━━━━━ Text excerpt

There's a belief in most organisations that if you can just get employees to post about the company on LinkedIn, you'll unlock something magic. More reach. More credibility. More talent showing up at the careers page because your people said it first.

The intention is sound. But what often happens is you end up with employees pushing company-approved content to their networks. Pre-written posts. Curated articles. "Please share this." All the hallmarks of broadcasting — where the message is fixed, the sender is anonymous, and the goal is reach rather than conversation.

That's not advocacy. It's content distribution with an awkward human face.

Broadcasting vs advocacy: what's actually different

Let's be clear about what we're comparing.

Corporate broadcasting says: "Here's what we want said about us. Post this." The content is pre-approved. The angle is fixed. Your job is amplification. Success is measured in impressions.

Genuine advocacy says: "Tell people what it's actually like to work here." The person sharing owns the narrative. They're describing their experience, not repeating a script. Success is measured in conversations, connections, and shifted perceptions among people who trust them.

The difference between broadcasting and advocacy is the difference between a megaphone and a conversation. One is about volume. The other is about connection.

Here's the thing that matters most: people have finely tuned sensors for authenticity. They can spot a corporate message dressed up as a personal observation from a mile away. LinkedIn's algorithm can spot it. Your candidate pool can spot it. And your people know — immediately — when they're being asked to be a cheerleader rather than a genuine voice.

Why manufactured advocacy backfires

There's neuroscience here that I'll explore more fully in a future piece, but the essence is this: when people see messaging that feels inauthentic, two things happen. First, their trust in the sender drops. Not just in the company — in the person doing the posting. Second, they discount the message itself. If it's scripted, it can't be trusted.

From your employees' perspective, they're being asked to stake their personal credibility on something they may not fully believe in or may not have chosen the words for. That's a difficult position. They feel it. And over time, it erodes both their willingness to engage and the trust their networks have in them.

From your audience's perspective, they're seeing a co-ordinated campaign and dismissing it accordingly. The very act of coordination that makes you feel like you're "doing" employee advocacy — the internal governance, the approval workflows, the content calendar — is what makes it feel inauthentic to everyone looking at it from the outside.

━━━━━━━━━━

__Request 1__.
According to the article on employee advocacy, why does asking employees to post pre-approved content wear down their willingness to engage over time? Reply in one to three sentences.
__Request 2__.
Return the passage of the article on employee advocacy from "There's a belief" to "awkward human face.", word for word.
Rely only on the article on employee advocacy.

━━━━━ Available data

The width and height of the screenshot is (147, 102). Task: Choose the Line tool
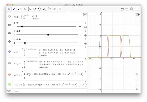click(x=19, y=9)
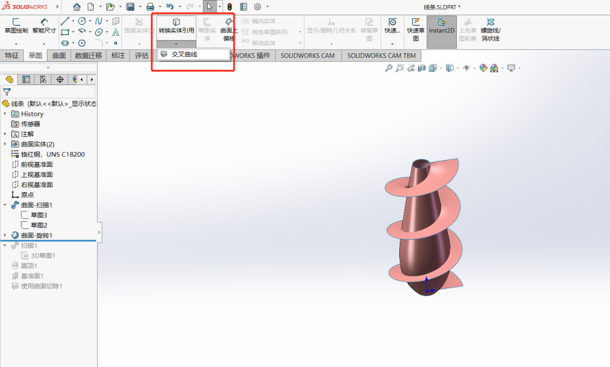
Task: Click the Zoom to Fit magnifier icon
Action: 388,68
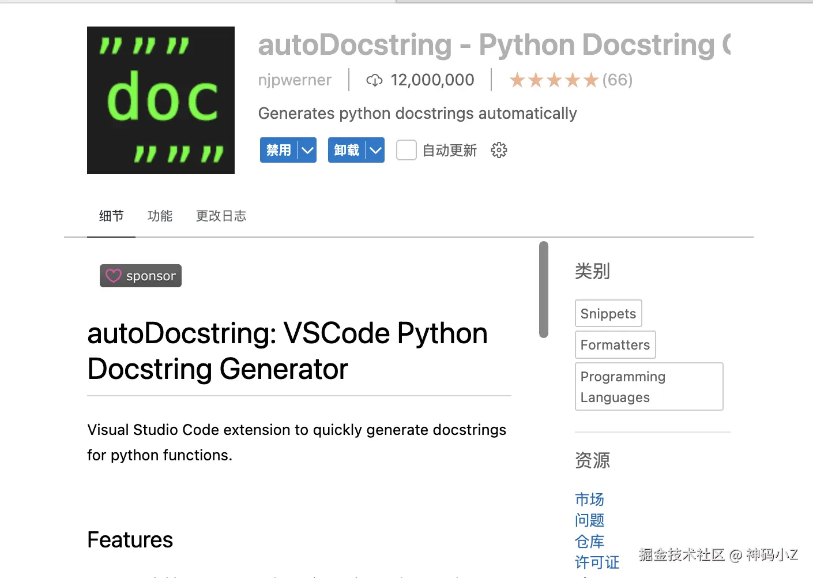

━━━━━━━━━━

__Task solution 1__.
Employees are asked to stake their personal credibility on something they may not fully believe in or may not have chosen the words for, which is a difficult position they feel. Over time, this erodes both their willingness to engage and the trust their networks have in them.

__Task solution 2__.
There's a belief in most organisations that if you can just get employees to post about the company on LinkedIn, you'll unlock something magic. More reach. More credibility. More talent showing up at the careers page because your people said it first.

The intention is sound. But what often happens is you end up with employees pushing company-approved content to their networks. Pre-written posts. Curated articles. "Please share this." All the hallmarks of broadcasting — where the message is fixed, the sender is anonymous, and the goal is reach rather than conversation.

That's not advocacy. It's content distribution with an awkward human face.